→ **UIT TE VOEREN TAKEN**
A. Bewerk het fragment over Caraïbische literatuur: geef het stuk dat begint met "Bij de Publiekskeuze" en doorloopt tot en met "was de suiker?" opnieuw weer, met "NPS" vervangen door "VPRO".
B. Op welke plaats stond Cola Debrot volgens het fragment over Caraïbische literatuur op de lijst van 100 dode schrijvers uit 2007?
C. Schrijf het fragment over de bekendheid van Surinaamse en Antilliaanse literatuur verder, aansluitend op de laatste zin.

→ **FRAGMENT**
Als ik in België spreek over ‘Suriname’ is er niet zelden verwarring over de naam en knikt men aanmoedigend, omdat men denkt dat ik het over Sumatra heb. In Franstalig België denkt men bij ‘Les Antilles néerlandaises’ direct aan La Réunion, de beter geïnformeerden aan Guadeloupe of Martinique, maar het licht gaat pas aan als ik opmerk dat het land opzij van la Guyane française ligt. Zo erg is het in Nederland niet, maar ook in Nederland is de literatuur van Suriname en de Antillen nog weinig bekend. Toen ik bij gelegenheid van de CPNB-actie rond Dubbelspel van Frank Martinus Arion op tournee was in Oost-Nederland, bleek mij dat slechts heel weinig namen uit de Surinaamse en Antilliaanse hoek tot daar zijn doorgedrongen. Tekenend is ook wat er gebeurde toen een bibliotheek in de buurt van Amersfoort voor het slotdiner van de CPBNB-actie Arion zelf niet meer kon krijgen; de dienstdoende bibliothecaris vraag daarop: ‘Maar hebt u dan geen andere zwarte schrijver voor ons?’
Toen de Leden van de Maatschappij der Nederlandse Letterkunde in 2002 gevraagd werd een canon van Nederlandstalige auteurs op te stellen, kwam er een lijst van 108 auteurs tot stand, niet één echter kwam uit het Caraïbisch gebied. Beter deden de Caraïbiërs het op een lijst van 100 dode schrijvers, opgesteld in 2007 door het Nederlands Letterkundig Museum: op nr. 79 stond Cola Debrot, direct gevolgd door Albert Helman, en met nr. 99 werd het gebied met Hans Faverey ook nog enigszins vertegenwoordigd.
Bij de Publiekskeuze van het Beste Nederlandstalige boek aller tijden, in 2007 georganiseerd door de NPS en NRC Handelsblad verscheen op plaats nr. 1. Harry Mulisch met De ontdekking van de hemel, op plaats 2 opmerkelijk genoeg Kader Abdolah met Het huis van de moskee, en op 3. Multatuli met de Max Havelaar. Maar op die publiekslijst stonden ook vijf Caraïbische boeken:

Cynthia Mc Leod, Hoe duur was de suiker?

→ **VASTGELEGDE GEGEVENS**
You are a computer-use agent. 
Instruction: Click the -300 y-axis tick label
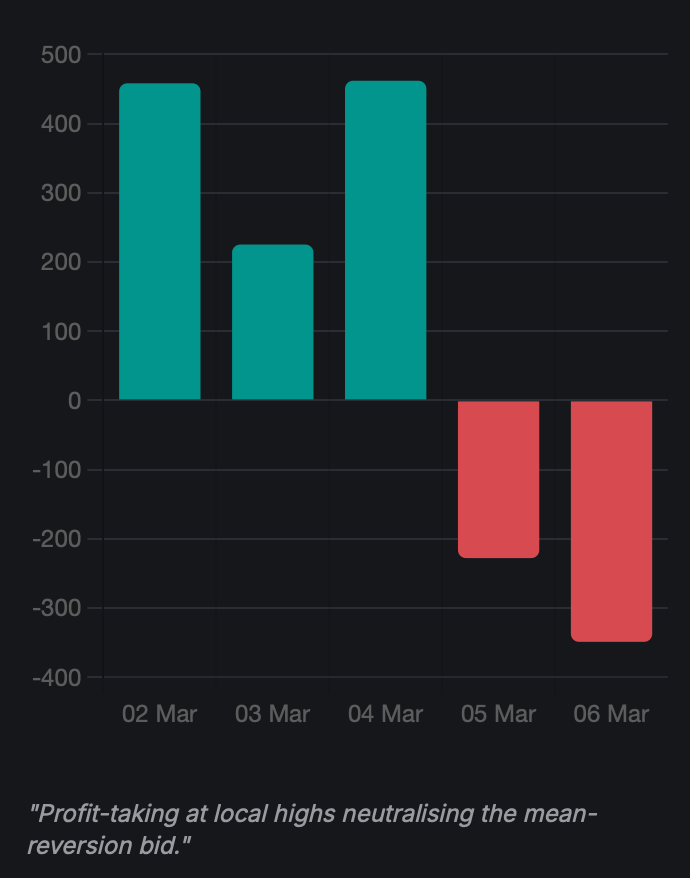[57, 608]
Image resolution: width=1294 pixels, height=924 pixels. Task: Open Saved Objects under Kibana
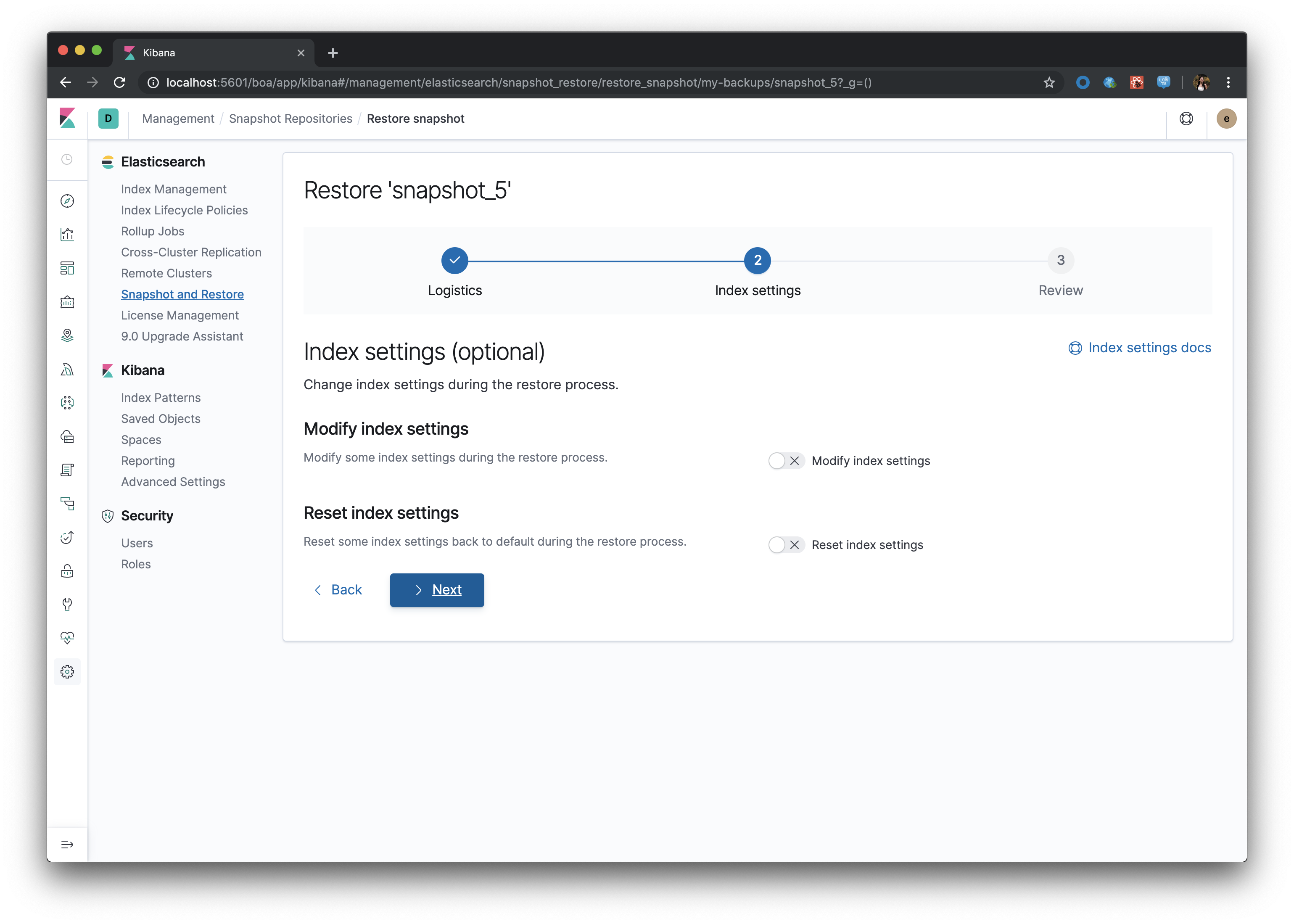point(161,419)
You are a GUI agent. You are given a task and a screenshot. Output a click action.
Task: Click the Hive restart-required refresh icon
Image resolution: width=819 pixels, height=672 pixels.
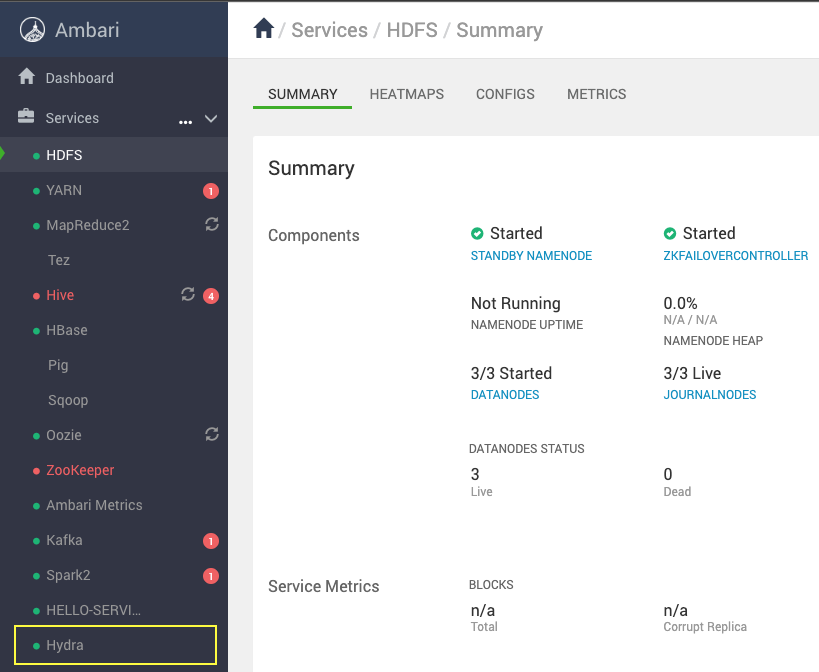(188, 294)
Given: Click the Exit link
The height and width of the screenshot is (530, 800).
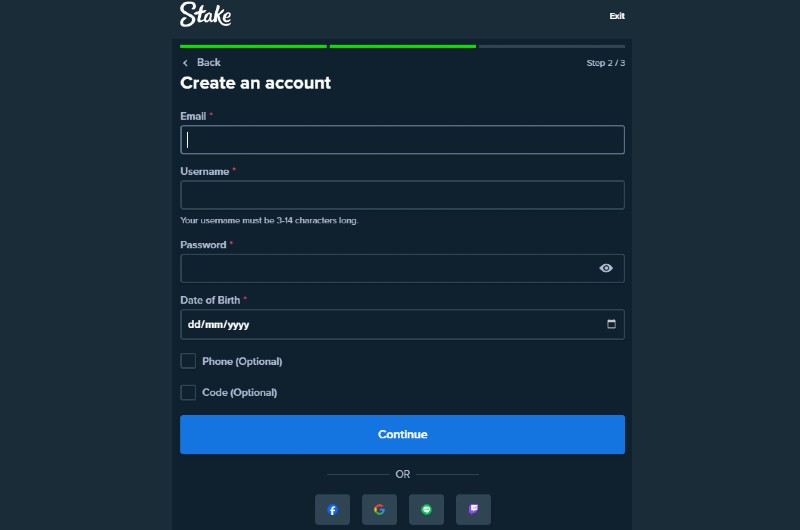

→ **ANTWOORDEN OP VOLGORDE**
A.
Bij de Publiekskeuze van het Beste Nederlandstalige boek aller tijden, in 2007 georganiseerd door de VPRO en NRC Handelsblad verscheen op plaats nr. 1. Harry Mulisch met De ontdekking van de hemel, op plaats 2 opmerkelijk genoeg Kader Abdolah met Het huis van de moskee, en op 3. Multatuli met de Max Havelaar. Maar op die publiekslijst stonden ook vijf Caraïbische boeken:

Cynthia Mc Leod, Hoe duur was de suiker?

B. Op nummer 79.

C.
Albert Helman, De stille plantage
Astrid Roemer, Lijken op liefde
Frank Martinus Arion, Dubbelspel
Tip Marugg, De morgen loeit weer aan

Wat zijn nu de problemen waarmee Surinaamse, Antilliaanse en Arubaanse auteurs kampen – en dan heb ik vooral over de situatie in Nederland? Wat zijn de factoren die maken dat ze zo weinig zichtbaar zijn in het literaire bedrijf in Nederland? Ik noem er kort een tiental en kom er later op terug:

1. Niemand schrijft met opzet een slecht boek, dat is zeker waar. Maar de meeste boeken van Surinaamse en Antilliaanse origine zijn beneden de maat.
2. De oorzaak hiervan is: de auteurs uit het Caraïbisch gebied zijn weinig zelfkritisch. Er zijn dichters die zo beroerd schrijven dat je als lezer de indruk zou kunnen krijgen dat het om bewuste taalexperimenten gaat.
3. De vertaling van de Caraïbische werkelijkheid naar een publiek dat weinig van die werkelijkheid af weet, lukt niet.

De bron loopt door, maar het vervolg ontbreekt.